● Given exercise
Pick out every line of the items below that contains the word "Where", and copy each one in full.

● Dataset content
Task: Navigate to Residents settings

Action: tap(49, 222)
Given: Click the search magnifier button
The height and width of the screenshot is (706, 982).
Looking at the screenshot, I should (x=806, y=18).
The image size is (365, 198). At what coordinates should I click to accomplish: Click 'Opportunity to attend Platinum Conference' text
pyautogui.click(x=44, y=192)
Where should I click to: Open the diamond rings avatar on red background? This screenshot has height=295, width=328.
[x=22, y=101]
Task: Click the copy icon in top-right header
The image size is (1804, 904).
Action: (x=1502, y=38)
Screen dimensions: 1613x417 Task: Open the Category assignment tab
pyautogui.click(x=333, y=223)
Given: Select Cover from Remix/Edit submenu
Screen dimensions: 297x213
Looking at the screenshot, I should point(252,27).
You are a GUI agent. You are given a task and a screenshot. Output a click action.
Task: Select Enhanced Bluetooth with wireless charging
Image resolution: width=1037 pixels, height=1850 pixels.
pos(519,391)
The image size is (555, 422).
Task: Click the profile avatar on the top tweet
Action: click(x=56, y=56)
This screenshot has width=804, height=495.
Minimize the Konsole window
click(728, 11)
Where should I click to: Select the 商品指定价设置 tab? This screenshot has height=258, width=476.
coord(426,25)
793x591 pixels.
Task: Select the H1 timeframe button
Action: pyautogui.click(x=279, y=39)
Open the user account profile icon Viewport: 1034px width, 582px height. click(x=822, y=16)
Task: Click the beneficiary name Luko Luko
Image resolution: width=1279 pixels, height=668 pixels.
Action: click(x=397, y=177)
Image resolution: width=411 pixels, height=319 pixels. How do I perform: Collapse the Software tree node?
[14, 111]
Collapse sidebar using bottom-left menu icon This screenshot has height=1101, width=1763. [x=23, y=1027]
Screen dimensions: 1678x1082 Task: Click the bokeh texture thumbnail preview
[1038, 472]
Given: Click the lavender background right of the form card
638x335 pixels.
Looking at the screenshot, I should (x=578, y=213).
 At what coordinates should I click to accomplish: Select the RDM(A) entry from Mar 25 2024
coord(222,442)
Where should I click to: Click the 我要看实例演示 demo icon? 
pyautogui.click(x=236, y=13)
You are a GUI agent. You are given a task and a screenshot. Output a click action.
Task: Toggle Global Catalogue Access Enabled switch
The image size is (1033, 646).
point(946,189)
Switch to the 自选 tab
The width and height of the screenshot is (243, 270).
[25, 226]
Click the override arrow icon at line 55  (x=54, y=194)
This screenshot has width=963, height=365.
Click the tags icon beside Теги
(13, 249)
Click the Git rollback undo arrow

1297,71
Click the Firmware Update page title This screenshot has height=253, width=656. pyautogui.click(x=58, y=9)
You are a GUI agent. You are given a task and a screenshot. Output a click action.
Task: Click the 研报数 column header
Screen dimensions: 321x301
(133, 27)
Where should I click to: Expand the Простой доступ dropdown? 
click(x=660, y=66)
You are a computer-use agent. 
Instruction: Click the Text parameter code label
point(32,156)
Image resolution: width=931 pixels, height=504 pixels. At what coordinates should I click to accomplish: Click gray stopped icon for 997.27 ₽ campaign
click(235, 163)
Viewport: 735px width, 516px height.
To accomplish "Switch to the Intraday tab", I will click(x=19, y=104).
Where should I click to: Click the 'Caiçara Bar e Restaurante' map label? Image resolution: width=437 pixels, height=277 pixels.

● Answer in full
Where should I click to: Open the diamond rings avatar on red background? This screenshot has height=295, width=328.
Where should I click to: Select the 商品指定价设置 tab? This screenshot has height=258, width=476.
Where should I click to: Click the 我要看实例演示 demo icon? 
Where should I click to: Expand the Простой доступ dropdown? 
Where should I click to: Click the 'Caiçara Bar e Restaurante' map label? Image resolution: width=437 pixels, height=277 pixels.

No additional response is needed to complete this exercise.